**Page text**
((
But that was Tom Riker. Who didn't ever meet O'Brien.

That was Tom realizing, "Oh, shit, I'm pretending to be Will, and here's someone who knows Will. Fuuuuuuck fuck what do I doooooooooooo?" Answer? Just be an asshole.

Though, of course, O'Brien buys it. So clearly it's not beyond the realm of possibility that Riker hates O'Brien in real life.
posted by Sara C. at 7:14 PM on December 23, 2013 [6 favorites]


IIRC DS9 also establishes that previous to TNG he fought in a war against the Cardassians and was left shellshocked by it, so possibly stepping back from tactical and chilling in the transporter room was a nice rest for him.
posted by Artw at 7:19 PM on December 23, 2013 [1 favorite]


But that was Tom Riker. Who didn't ever meet O'Brien.

The it where Riker peels off his sideburns to reveal his beard is actually a goatee is classic.

Though, of course, O'Brien buys it. So clearly it's not beyond the realm of possibility that Riker hates O'Brien in real life.

Or O'Brien is just briwbeaten and guilty about everything thing to the point where he assumes he must have done SOMETHING.
posted by Artw at 7:21 PM on December 23, 2013 [3 favorites]


I was just about to derail onto the subject of the SIDEBURN YANK TO REVEAL.

I'm sill confused about why Tom couldn't just grow sideburns.
posted by Sara C. at 7:22 PM on December 23, 2013


BECAUSE.
posted by Artw at 7:22 PM on December 23, 2013 [2 favorites]


Something something transporter accident, something something tachyons. That's why Tom couldn't grow a full beard.
posted by Grimgrin at 7:24 PM on December 23, 2013 [2 favorites]


I have to say, though, as much as I'm like "OMG O'BRIEN WAS PROBABLY NOT EVEN DATING KEIKO DURING TASHA'S LIFETIME", the illustrations are beautifully done. He really nails the Colm Meaney look.
posted by Sara C. at 7:26 PM on December 23, 2013


Also, I know I'm a Trekkie because the artist's lack of knowledge of basic TNG canon is actually hampering my enjoyment of this.

And when I say "canon", I'm talking about uniform collar styles.


Huh? It looks to be a perfectly accurate representation of the latter-day TNG uniform.
posted by Sys Rq at 7:33 PM on December 23, 2013


And what, have the dramatic reveal be Tom shaving the sideburns off?

It doesn't come off at all, people would just think it was regular Riker but for some reason he'd decided to shave his sideburns. Maybe right after he shaved him you could have O'Brien or somebody see him and be all, "My God, it's really Tom Riker and not Will!", but that seems a little bit belabored even for the exposition in a DS9 episode.
posted by strangely stunted trees at 7:34 PM on December 23, 2013


Maybe... He transports his sideburns off!
posted by Artw at 7:35 PM on December 23, 2013 [2 favorites]


He can only grow sideburns during the 8 year window on the planet's distortion field.
))
**Explore the material**
1. Duplicate the section of the Star Trek comment thread that runs from "posted by Sara C. at 7:22" down to "Colm Meaney look.".
2. In the Star Trek comment thread, whose look does Sara C. say the illustrations really nail?
3. List every distinct username that appears after "posted by" in the Star Trek comment thread.

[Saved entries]
((
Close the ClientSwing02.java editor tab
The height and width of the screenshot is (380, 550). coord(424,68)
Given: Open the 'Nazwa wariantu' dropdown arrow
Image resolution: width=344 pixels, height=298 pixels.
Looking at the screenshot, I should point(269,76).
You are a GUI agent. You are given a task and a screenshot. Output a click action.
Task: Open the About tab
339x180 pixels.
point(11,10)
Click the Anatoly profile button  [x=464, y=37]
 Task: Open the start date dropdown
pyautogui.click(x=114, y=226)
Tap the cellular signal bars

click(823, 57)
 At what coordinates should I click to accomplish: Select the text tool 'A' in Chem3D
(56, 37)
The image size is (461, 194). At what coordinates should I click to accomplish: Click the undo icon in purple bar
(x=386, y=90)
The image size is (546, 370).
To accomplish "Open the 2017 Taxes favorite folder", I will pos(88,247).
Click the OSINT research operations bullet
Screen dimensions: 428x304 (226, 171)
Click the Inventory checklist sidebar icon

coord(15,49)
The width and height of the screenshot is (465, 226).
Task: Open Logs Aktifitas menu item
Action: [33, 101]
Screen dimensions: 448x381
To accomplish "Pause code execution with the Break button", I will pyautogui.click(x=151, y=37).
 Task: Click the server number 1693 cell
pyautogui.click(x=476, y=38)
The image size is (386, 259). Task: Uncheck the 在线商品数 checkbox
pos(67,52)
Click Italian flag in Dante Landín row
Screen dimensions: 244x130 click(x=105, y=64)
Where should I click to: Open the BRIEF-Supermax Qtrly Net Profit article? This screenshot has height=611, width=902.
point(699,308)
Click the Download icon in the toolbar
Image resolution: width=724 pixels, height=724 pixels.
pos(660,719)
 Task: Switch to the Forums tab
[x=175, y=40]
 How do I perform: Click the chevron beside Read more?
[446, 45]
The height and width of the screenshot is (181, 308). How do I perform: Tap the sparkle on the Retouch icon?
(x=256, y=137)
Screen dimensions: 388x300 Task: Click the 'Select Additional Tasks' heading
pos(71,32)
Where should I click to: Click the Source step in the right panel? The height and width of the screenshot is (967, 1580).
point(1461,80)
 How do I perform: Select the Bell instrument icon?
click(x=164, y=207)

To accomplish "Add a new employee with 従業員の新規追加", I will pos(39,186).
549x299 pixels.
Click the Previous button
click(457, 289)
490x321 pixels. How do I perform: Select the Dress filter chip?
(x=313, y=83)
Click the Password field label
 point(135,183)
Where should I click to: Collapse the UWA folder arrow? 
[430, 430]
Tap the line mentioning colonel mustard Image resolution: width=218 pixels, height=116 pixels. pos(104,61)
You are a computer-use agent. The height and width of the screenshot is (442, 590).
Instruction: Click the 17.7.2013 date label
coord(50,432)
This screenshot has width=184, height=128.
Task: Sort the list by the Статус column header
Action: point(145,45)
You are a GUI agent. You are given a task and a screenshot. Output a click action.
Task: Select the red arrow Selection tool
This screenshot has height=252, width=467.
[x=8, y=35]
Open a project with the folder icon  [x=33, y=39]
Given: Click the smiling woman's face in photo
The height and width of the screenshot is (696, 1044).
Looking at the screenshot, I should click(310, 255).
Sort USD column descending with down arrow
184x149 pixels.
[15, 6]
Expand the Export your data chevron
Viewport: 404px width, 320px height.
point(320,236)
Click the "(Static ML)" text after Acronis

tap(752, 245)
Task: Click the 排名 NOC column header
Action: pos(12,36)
))
**Responses by task**
1.
posted by Sara C. at 7:22 PM on December 23, 2013


BECAUSE.
posted by Artw at 7:22 PM on December 23, 2013 [2 favorites]


Something something transporter accident, something something tachyons. That's why Tom couldn't grow a full beard.
posted by Grimgrin at 7:24 PM on December 23, 2013 [2 favorites]


I have to say, though, as much as I'm like "OMG O'BRIEN WAS PROBABLY NOT EVEN DATING KEIKO DURING TASHA'S LIFETIME", the illustrations are beautifully done. He really nails the Colm Meaney look.

2. Colm Meaney's

3.
Sara C.
Artw
Grimgrin
Sys Rq
strangely stunted trees